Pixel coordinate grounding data
·····

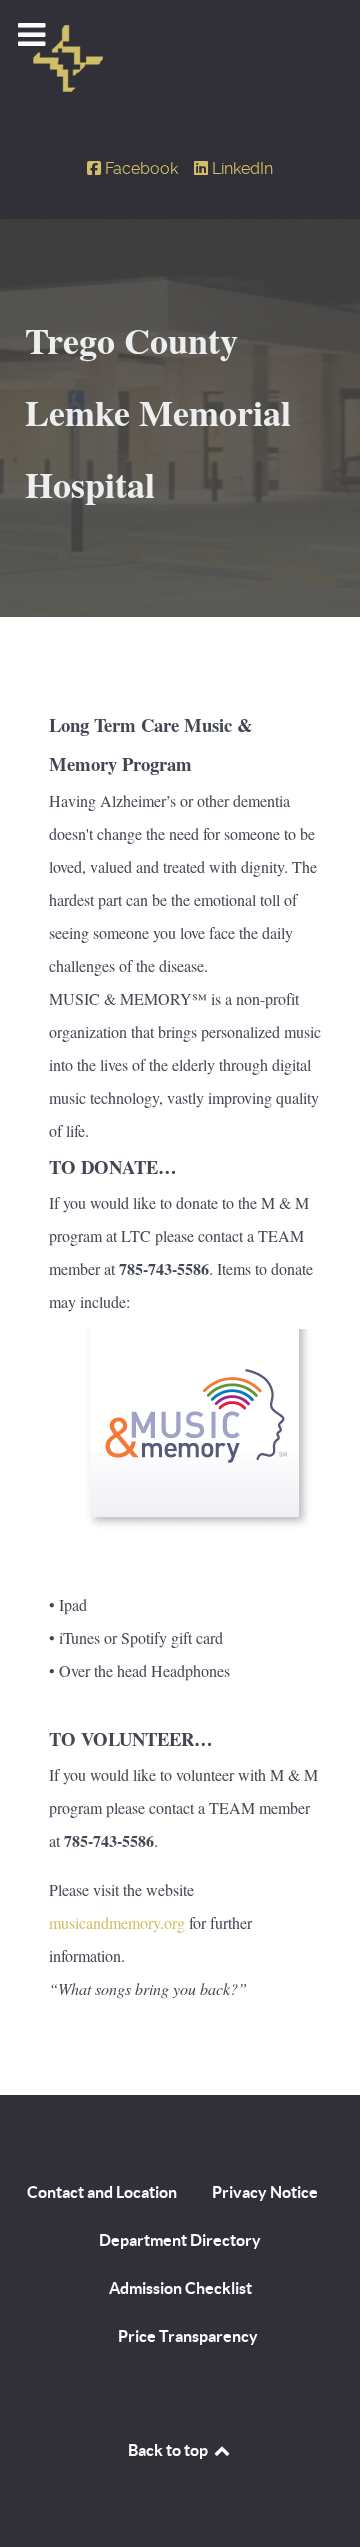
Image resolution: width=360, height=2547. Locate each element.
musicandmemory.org (117, 1922)
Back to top (169, 2450)
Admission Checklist (180, 2288)
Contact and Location (102, 2192)
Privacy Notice (265, 2192)
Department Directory (180, 2240)
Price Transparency (188, 2336)
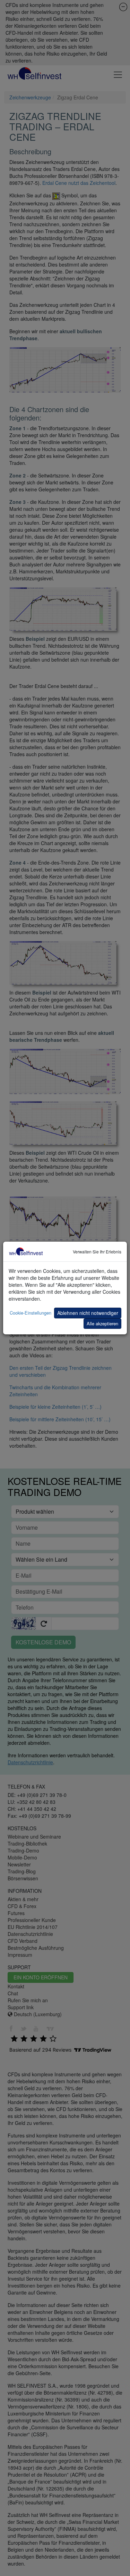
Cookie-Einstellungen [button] (30, 1312)
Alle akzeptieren (102, 1323)
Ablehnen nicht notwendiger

·····

Activity: The job is to copy all the records precisely while omitting any picture.

Written answer:
Image resolution: width=360, height=2547. Locate each element.
musicandmemory.org (117, 1922)
Back to top (169, 2450)
Admission Checklist (180, 2288)
Contact and Location (102, 2192)
Privacy Notice (265, 2192)
Department Directory (180, 2240)
Price Transparency (188, 2336)
Cookie-Einstellungen [button] (30, 1312)
Alle akzeptieren (102, 1323)
Ablehnen nicht notwendiger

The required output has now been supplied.